» **DATA TO PROCESS**

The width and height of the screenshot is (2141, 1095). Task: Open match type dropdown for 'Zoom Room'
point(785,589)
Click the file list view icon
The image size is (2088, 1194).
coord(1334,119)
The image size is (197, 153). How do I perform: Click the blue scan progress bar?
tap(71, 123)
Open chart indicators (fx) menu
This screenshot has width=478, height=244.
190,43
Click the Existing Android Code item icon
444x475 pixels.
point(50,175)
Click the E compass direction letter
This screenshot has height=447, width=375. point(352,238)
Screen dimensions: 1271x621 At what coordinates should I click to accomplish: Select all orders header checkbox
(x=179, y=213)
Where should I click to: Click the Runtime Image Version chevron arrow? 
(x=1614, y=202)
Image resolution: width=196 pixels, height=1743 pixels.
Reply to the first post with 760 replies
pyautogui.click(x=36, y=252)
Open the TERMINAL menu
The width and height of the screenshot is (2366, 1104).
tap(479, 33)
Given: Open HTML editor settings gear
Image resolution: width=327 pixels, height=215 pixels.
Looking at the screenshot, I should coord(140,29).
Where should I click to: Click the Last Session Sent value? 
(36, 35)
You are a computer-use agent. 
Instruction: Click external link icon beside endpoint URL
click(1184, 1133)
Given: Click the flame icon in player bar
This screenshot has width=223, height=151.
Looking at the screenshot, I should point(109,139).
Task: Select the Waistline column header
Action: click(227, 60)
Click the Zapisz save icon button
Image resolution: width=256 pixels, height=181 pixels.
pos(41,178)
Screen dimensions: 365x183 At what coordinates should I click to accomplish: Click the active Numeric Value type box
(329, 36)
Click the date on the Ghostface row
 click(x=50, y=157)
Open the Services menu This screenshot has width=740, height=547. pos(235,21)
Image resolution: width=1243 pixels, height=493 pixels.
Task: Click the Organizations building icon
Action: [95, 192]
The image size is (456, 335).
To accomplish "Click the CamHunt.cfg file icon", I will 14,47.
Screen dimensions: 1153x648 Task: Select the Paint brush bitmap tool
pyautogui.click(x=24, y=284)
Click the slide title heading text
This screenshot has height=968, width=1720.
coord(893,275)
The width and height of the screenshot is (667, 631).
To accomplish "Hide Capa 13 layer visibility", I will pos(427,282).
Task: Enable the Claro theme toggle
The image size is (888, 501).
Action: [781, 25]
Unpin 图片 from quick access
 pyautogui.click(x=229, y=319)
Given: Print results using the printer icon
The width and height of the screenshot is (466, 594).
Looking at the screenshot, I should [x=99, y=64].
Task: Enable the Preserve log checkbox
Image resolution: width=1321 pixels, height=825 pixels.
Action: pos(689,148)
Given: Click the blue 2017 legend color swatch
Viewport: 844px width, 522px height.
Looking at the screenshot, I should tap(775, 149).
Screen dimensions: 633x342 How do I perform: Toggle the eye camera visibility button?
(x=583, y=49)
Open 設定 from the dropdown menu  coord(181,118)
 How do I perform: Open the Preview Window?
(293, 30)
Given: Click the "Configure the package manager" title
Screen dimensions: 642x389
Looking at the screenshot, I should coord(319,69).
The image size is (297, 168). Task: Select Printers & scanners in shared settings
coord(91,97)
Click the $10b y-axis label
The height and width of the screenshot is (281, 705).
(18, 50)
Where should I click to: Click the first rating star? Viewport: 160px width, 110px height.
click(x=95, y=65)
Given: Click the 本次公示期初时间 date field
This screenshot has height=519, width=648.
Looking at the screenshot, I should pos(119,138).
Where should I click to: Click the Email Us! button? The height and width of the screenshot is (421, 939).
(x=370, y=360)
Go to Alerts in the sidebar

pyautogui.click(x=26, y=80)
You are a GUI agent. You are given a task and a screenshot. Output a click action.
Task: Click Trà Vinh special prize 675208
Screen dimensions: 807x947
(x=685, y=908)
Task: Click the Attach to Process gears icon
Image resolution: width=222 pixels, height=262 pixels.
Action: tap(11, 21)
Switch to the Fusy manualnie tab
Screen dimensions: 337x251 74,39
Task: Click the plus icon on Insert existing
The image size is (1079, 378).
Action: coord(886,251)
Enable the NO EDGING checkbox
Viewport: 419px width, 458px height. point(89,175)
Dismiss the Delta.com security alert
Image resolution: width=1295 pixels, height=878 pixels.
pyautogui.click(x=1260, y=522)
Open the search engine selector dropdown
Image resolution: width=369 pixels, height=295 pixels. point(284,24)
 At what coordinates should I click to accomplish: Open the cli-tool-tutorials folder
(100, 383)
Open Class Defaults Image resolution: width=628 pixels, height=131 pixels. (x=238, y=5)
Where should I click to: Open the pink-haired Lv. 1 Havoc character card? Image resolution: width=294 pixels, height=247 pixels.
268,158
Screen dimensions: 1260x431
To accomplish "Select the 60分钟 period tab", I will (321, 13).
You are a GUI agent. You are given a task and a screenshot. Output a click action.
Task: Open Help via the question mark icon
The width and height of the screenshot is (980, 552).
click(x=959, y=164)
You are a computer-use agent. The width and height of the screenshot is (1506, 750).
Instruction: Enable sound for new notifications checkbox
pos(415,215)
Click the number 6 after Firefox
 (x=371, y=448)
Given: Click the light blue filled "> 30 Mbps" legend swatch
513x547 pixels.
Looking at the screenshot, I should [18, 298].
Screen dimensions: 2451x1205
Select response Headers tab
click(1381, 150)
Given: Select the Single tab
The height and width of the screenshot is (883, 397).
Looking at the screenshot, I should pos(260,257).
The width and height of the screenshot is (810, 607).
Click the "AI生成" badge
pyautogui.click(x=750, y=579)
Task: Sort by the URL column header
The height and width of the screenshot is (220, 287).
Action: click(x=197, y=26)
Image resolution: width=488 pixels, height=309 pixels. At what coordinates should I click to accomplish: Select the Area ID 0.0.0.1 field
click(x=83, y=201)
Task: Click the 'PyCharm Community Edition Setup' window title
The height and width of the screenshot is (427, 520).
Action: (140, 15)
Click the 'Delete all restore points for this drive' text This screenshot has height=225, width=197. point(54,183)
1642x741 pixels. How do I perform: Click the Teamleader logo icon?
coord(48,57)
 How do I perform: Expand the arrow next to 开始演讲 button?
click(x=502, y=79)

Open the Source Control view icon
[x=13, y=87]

» **WHAT IS BEING ASKED**
Could you write out the items from the line with "Task: Sort by the URL column header" to the line with "Action: (140, 15)", word for word?

» **EXERCISE SOLUTION**
Task: Sort by the URL column header
The height and width of the screenshot is (220, 287).
Action: click(x=197, y=26)
Image resolution: width=488 pixels, height=309 pixels. At what coordinates should I click to accomplish: Select the Area ID 0.0.0.1 field
click(x=83, y=201)
Task: Click the 'PyCharm Community Edition Setup' window title
The height and width of the screenshot is (427, 520).
Action: (140, 15)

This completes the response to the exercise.